Fourier transform infrared (FTIR) spectroscopy with smart accessory has advantages of non-destruction, high speed, high sensitivity, and simple operation. Combined with multivariate calibration analysis, the FTIR method has been successfully used in many areas, in particular for food analyses.20–28 The objective of this study was to develop a reliable FTIR method for quantifying the six major kavalactones to estimate kava chemotypes. The first step was intended to develop a calibration model of a partial least square (PLS) regression based on 50 standard mixtures of the six kavalactones, integrated with different derivative transformations (1st and 2nd). The model predictability was then validated with 10 mixtures of the six kavalactones that were unused for model development. Finally, the model was validated in comparison with a GC method.

Experimental

Kava sample extracts and preparation of standard mixtures of kavalactones

Root and rhizome samples of two cultivars were obtained from Waimanalo farm in Hawaii. The kavalactones DMY, DHK, Y, K, DHM, and M were purchased from Sigma-Aldrich Corp. (St. Louis, MO, USA). All kava samples were lyophilized and well ground. Each sample (0.1 g) was extracted with 10 ml of hexane, acetone, methanol, ethyl acetate, ethanol, or dimethylsulfoxide (DMSO) and sonicated for 30 min. After filtration, the solvent was replaced with DMSO under a gentle stream of high purity nitrogen gas followed by FTIR analyses. It is known that different organic solvents have various degrees of extraction efficiencies for different kavalactones.29 Kava extracts produced by using the six different extracting solvents would contain varying profiles of kavalactones, which would be equivalents to different kava samples and, thus, overcome the limitation of the few kava samples for the FTIR method validation. A total of 24 kava sample extracts were produced for this study (root and rhizome samples from these two very different cultivars with 6 extracting solvents). The kava extracts from using various solvents were expected to challenge and confirm most of potential optical interferences to occur during the FTIR measurement.
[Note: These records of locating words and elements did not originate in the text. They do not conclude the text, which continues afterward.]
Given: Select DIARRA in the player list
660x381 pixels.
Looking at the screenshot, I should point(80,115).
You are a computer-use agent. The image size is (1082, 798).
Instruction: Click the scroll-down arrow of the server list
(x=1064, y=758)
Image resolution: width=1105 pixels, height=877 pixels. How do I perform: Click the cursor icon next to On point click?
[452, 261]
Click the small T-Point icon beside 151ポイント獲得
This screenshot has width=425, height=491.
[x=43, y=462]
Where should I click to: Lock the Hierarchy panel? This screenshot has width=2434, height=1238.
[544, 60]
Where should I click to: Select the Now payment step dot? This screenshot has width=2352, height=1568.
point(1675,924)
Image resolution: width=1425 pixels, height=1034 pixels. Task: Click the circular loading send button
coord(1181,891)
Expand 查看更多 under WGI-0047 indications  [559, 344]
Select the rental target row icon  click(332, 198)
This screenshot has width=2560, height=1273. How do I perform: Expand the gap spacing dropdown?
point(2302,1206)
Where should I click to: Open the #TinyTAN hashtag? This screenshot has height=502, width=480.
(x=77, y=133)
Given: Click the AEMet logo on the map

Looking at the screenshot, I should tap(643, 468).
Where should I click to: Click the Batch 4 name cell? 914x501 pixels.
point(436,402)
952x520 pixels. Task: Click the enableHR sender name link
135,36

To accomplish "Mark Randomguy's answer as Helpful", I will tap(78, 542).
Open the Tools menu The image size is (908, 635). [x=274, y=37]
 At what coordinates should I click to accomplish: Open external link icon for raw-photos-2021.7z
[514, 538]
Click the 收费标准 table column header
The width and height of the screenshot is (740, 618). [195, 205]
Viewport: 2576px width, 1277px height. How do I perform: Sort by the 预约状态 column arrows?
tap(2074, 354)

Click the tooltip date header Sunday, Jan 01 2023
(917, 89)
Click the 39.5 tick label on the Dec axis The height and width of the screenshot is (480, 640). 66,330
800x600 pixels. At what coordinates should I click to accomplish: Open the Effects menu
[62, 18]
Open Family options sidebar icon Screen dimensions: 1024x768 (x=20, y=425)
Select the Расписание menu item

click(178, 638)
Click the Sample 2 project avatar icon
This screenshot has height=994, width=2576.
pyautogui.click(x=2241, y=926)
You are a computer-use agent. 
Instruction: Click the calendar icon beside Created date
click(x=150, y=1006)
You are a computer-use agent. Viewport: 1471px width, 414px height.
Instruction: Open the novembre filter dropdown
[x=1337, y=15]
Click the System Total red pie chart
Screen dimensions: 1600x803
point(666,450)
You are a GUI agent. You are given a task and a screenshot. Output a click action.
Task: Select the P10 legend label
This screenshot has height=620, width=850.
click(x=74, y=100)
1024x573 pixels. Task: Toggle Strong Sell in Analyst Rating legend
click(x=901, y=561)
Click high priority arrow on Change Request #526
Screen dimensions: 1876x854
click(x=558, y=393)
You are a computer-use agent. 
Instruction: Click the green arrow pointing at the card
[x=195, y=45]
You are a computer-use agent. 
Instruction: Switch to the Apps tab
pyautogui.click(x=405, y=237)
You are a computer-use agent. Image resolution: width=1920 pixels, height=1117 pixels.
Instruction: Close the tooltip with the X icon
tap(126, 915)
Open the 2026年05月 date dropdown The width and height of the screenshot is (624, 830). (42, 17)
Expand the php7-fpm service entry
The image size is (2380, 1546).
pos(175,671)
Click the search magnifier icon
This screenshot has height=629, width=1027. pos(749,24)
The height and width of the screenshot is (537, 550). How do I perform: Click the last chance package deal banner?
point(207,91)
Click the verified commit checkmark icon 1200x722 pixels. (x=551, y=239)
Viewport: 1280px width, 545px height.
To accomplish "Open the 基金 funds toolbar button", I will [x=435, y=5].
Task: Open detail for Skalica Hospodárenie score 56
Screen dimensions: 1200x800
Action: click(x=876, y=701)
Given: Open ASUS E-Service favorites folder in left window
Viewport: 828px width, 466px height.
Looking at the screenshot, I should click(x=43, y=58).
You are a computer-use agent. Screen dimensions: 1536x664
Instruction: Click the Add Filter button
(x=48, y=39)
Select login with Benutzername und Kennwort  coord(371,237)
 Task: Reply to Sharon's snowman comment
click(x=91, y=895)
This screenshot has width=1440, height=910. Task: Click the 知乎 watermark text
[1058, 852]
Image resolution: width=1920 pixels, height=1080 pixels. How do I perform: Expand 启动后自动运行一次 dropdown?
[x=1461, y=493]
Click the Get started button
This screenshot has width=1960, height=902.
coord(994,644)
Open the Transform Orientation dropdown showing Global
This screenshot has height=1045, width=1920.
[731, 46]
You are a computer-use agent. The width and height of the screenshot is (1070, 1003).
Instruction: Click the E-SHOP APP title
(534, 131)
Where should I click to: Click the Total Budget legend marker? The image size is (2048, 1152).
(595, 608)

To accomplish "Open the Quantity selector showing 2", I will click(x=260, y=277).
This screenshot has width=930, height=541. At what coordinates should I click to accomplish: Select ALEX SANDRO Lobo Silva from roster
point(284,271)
According to the previous studies,9,10 the calibration sets were comprised of 50 standard mixtures of kavalactones with known concentrations of DMY (18–136 mg l−1), DHK (5–266 mg l−1), Y (22–134 mg l−1), K (6–271 mg l−1), DHM (24–213 mg l−1), and M (11–99 mg l−1) (Table 1). DMSO was used to dissolve the kavalactones. In addition, 10 solutions containing standard mixtures of six kavalactones were separately prepared for model validation.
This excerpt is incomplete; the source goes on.